Economic Sector

Last updated: Wednesday, January 23, 2019


Tax Hike Adversely Impacts Economy

Posted: Monday, May 28, 2018

In less than one year, the Ministry of Finance has thrice proposed amending tax laws with the aim of revising up various taxes such as environmental protection tax on petroleum products, value-added tax (VAT) and special consumption tax on many kinds of goods amid rising budget deficit and public debt, with especially fiscal revenue which become increasingly unsustainable in the context of new economic integration. These proposals are controversial and necessarily clarified reasons and impacts on the overall economy.

In the last five years, the most modified taxes are VAT, special consumption tax (excise tax) and corporate income tax. The Ministry of Finance has consulted on amendments to six tax laws since 2017, including value added tax, special consumption tax and personal income tax, Law on Environmental Protection Tax (the Government delayed the deadline for submitting until 2019) and consulted the draft of Law on Property Tax.

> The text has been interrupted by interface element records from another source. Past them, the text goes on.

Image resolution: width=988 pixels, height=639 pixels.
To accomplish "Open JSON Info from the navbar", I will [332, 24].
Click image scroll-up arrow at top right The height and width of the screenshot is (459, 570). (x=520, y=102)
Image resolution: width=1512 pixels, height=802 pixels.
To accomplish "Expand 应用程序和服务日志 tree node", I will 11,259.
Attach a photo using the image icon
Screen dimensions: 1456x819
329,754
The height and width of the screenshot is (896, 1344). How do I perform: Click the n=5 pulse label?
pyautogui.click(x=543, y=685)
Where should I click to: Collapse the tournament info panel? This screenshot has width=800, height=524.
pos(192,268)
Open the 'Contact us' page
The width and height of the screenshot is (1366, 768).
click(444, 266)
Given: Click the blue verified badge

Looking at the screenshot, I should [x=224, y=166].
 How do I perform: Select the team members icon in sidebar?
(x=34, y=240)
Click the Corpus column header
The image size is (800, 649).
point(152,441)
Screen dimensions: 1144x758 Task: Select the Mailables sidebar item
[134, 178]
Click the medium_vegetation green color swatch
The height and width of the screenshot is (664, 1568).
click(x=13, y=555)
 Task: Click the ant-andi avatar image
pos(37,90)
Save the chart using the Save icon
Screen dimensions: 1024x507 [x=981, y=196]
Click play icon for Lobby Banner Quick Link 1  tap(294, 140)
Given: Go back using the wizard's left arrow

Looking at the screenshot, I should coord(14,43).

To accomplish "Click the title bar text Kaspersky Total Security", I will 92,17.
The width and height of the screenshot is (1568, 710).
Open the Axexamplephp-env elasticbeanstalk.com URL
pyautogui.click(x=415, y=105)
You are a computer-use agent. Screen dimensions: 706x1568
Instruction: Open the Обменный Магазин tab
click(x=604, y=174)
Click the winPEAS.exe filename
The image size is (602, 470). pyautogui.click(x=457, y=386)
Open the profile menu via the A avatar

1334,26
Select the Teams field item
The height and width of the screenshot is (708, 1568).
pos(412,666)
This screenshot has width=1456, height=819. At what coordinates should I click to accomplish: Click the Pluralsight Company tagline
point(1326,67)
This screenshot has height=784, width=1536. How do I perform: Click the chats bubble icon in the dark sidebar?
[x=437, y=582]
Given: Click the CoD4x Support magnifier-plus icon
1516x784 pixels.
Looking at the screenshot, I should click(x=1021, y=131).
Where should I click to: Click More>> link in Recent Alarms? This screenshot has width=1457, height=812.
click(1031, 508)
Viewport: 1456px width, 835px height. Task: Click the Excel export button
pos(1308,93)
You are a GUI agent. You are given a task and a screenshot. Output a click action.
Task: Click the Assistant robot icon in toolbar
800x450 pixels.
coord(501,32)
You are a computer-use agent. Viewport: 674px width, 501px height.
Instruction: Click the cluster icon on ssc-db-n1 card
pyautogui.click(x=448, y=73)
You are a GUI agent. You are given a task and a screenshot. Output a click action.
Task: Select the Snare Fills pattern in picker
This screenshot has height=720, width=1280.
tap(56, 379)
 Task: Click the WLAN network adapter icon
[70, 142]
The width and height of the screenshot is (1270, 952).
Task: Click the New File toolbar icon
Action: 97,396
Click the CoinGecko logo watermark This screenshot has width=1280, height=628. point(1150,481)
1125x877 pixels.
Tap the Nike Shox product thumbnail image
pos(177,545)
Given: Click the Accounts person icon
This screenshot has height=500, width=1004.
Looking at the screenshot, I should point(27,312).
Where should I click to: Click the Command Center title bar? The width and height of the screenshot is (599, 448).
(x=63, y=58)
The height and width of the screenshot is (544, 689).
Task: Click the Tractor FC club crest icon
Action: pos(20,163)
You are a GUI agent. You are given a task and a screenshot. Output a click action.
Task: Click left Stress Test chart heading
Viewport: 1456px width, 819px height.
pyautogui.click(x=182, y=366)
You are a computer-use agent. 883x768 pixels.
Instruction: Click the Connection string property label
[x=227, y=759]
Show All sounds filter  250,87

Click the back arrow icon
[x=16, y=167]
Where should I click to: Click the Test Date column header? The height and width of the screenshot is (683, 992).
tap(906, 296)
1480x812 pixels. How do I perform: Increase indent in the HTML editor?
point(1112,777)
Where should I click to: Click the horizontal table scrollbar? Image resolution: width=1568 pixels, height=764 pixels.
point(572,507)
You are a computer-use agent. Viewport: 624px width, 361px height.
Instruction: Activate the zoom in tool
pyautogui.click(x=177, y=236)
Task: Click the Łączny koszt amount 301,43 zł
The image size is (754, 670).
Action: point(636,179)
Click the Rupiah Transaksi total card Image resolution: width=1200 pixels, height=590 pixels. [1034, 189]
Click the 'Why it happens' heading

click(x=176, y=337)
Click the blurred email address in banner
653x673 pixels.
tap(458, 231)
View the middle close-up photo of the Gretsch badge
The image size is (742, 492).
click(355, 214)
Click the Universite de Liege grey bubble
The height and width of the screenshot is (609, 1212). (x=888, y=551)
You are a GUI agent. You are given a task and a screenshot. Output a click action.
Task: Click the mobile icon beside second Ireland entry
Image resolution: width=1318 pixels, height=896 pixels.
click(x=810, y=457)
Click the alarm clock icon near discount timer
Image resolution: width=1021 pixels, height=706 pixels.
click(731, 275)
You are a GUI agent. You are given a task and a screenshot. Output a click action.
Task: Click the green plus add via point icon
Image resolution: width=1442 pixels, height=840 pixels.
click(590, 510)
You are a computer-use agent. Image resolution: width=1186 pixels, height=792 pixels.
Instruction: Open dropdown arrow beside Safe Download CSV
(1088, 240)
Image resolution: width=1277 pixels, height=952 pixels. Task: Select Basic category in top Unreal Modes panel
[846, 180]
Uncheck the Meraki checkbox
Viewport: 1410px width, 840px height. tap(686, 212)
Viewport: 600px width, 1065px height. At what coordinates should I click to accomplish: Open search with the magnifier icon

Professor Tran Tho Dat, Rector of the National Economics University, said that, with a stable economy, a relatively good macroeconomic background, a stable annual growth of over 7 per cent, it can be confirmed that Vietnam will enter the new growth trajectory. But, one of big macro variables are public debt and budget deficit. However, a policy must be viewed from multiple angles, particularly when the economy is moving faster to a modern market economy and the room for policy change is increasingly narrowing. To have a best policy, policy proposals must be multidimensional, broadly consulted and scientifically sound in order to recommend good policies right from the outset.

Mr Nguyen Van Phung, Director of Corporate Tax Administration Department under the General Department of Taxation, said, amended tax laws aim to build a consistent, fair and effective tax system that fits the socialist-oriented market economy, has reasonable incentives to facilitate domestic production and one of effective macroeconomic management tools of the Party and the State.

Currently, among six tax laws proposed for change by the Ministry of Finance, VAT is underlined because many goods are currently not subject to VAT or subject to five per cent. According to the proposal, VAT on many items will be raised to 6 per cent from 5 per cent and to 12 per cent from 10 per cent.

Dr Ngo Tri Long, former Director of the Institute of Price Studies under the Ministry of Finance, said, VAT (10 per cent) accounted 27.5 per cent of Vietnam's total budget revenue. Meanwhile, with a higher VAT rate, the European Union (EU) reported that VAT made up 21.4 per cent. Thus, the root of public debt and budget deficit in Vietnam is not grown from low tax revenue but rather because of corruption, loss, waste and weak financial discipline, wrong investment, or investment for group benefits, not for the community or for national development. If it cannot uproot the cause, no matter how we revise up the tax rate, e.g. to 12 per cent or a twofold rate, it is uncertain that the State budget is balanced. Looking from other perspective, increasing VAT will hurt and pressurise low-income people.

Dr Bui Trinh from Vietnam Institute for Research and Development (VISERI), said impacts of higher VAT and excise taxes on the economy are negative as it discourages production although the State Budget may get a little more at first but economic resources are shrinking in the medium and long term. In addition, the increase in indirect taxes may not affect 20 per cent of rich families but it made hardest hit to 20 per cent of the poorest. For that reason, instead of raising taxes, it is important to focus on avoiding tax losses and waste.

On property tax, Dr Hoang Van Cuong, Vice Rector of National Economics University, said that property tax is a common tax, applied in 174 out of 193 countries in the world. There are many different names for this kind of tax but it hard hit the real estate alike. The ground for proposing the property tax is not for increasing the fiscal income but the main goal is how to distribute and use this property in a reasonable way to ensure interests of the people.

Mr Dau Anh Tuan, Director of Legal Department under the Vietnam Chamber of Commerce and Industry (VCCI), said that he felt “dazzled” with tax hike proposals from the Ministry of Finance. We need to amend six laws to revise a tax. Seeking more fiscal income is very clear in tax revision proposals. “It is advisable to place the tax rise in a broader landscape where companies are increasing a lot of expenses for higher minimum wage and petroleum price hikes. If tax is still raised, it will have an immediate impact on business performance. Moreover, there are warnings that the cost growth is outpacing revenue growth. The competitiveness of SMEs will be thus alarming,” he said.

“We need to be very cautious with tax increases and we should approach the Resolution 07-NQ/TW on budget restructuring to reduce spending instead of just raising taxes. If we only use tax hike to restructure revenue, it will be hardly acceptable to the public. Consequently, it is necessary to put forward measures to control expenditures, save money, fight against tax arrears and reduce tax losses. Last but not least, there is a dire need for solutions to public spending, anticorruption, waste and prevention, and effective public investment,” said Dr Long.